Segundo Epicuro o bem supremo do homem está no prazer negativo, na ausência completa de dor para o corpo e de perturbação para a alma. O pensamento de Epicuro está para a filosofia como as poluções nocturnas estão para o amor mas o figurino antecipadamente «virtual» das suas posições - o bem é substituído pelo prazer e o mal pela dor - estatui como norma de conduta um critério eminentemente subjectivo, que contribui para a dissolução de qualquer vínculo moral.
Perfil que me parece encaixar no perfil desse «espectador televisivo» que Fernando Belo evocava num dos seus livros (em Filosofia e Linguagem) ao relatar o caso daquela senhora das Avenidas Novas que à menção da bomba de neutrons replicava, excitada: «Não hei-de morrer sem ver.

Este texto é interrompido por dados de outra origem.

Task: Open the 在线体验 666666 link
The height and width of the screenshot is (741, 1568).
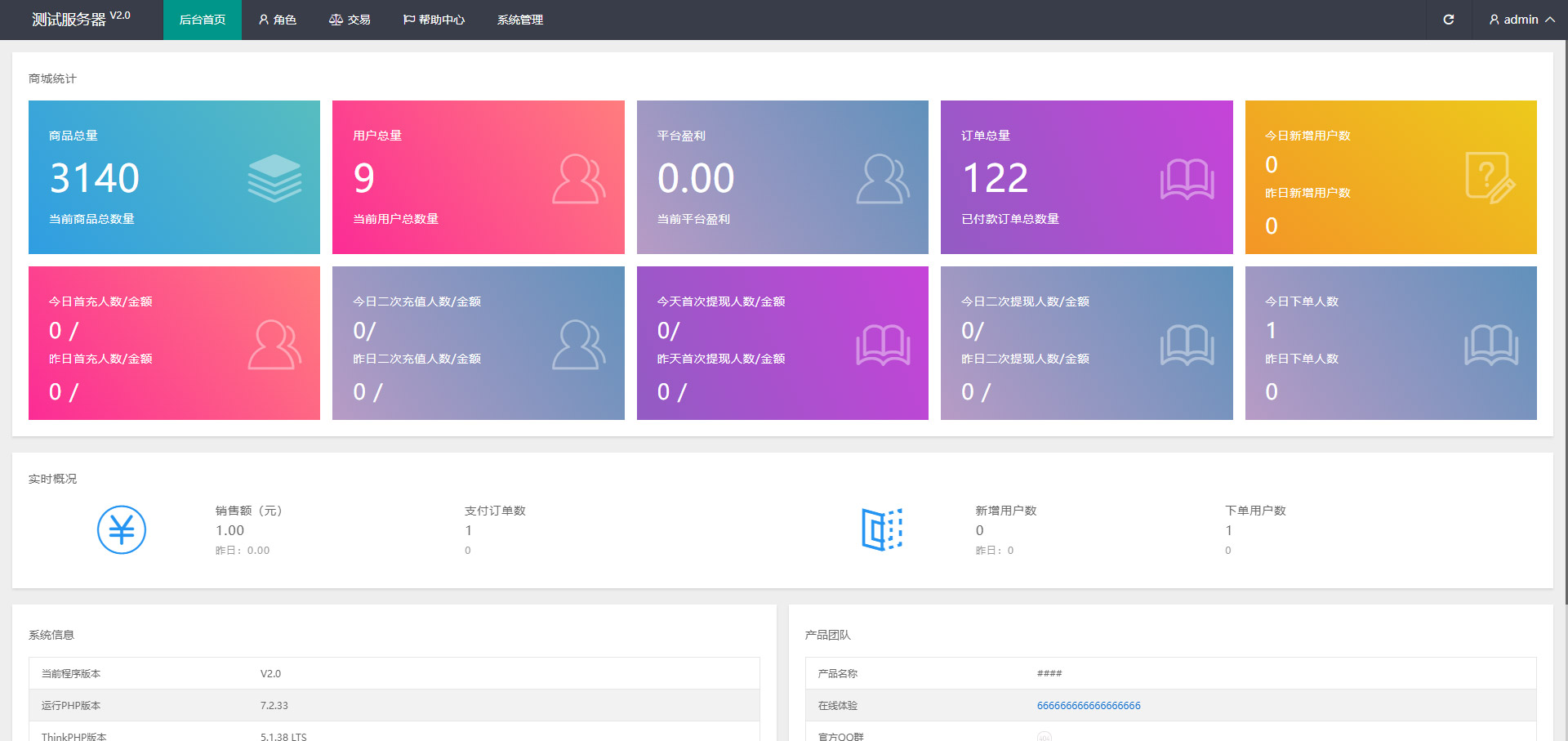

Ora, está consumada a aspiração das guerras «em directo». E com ela chegaram o turismo televisivo, a ginástica ou o sexo televisivo, a lotaria e o confessionário. Hoje, o hedonismo social persegue o êxito televisivo – que entre outros atractivos converte vícios em virtudes e até um aprisionado Capitão de Abril (o Otelo) numa inesperada fera sexual – que, com uma irónica vocação mallarmeneana, tende a olhar o mundo como um atributo da sua caixa virtual.  
Em Dite, a cidade onde se acolhiam, repare-se, os «violentos contra Deus, a natureza e a Arte», todos os seus «internos» se encontravam sob vigilância de uma tropilha de demónios. Esta vigilância medida ao décimo de milímetro não me parece distante da que é hoje ensaiada por uma Entidade Audiovisual que procura moldar o mundo ao seu circuito interno. E que dizer quando até o interior do corpo (como nas tomografias de Earl) é vasculhado pelas «imagens», transformando a doença num ruído?
Saliente-se, por último, o paradoxo que desencadeia o facto de que quanto mais nos sentimos vigiados pelas câmaras menos queremos ver o que está diante dos olhos.  
Conta Boccaccio na sua “Vida de Dante” que os últimos treze cantos do Paraíso se haviam extraviado e que acabaram por ser encontrados quando um sonho revelou a Pedro Alighieri, filho de Dante, onde se escondiam. Não teria Dante, para quem a sua obra se inscrevia no quadro das profecias, achado que esta precisava de ser actualizada soprando aos ouvidos de um adormecido Anderson a trama para o filme?
É uma hipótese: é mais que um dizer.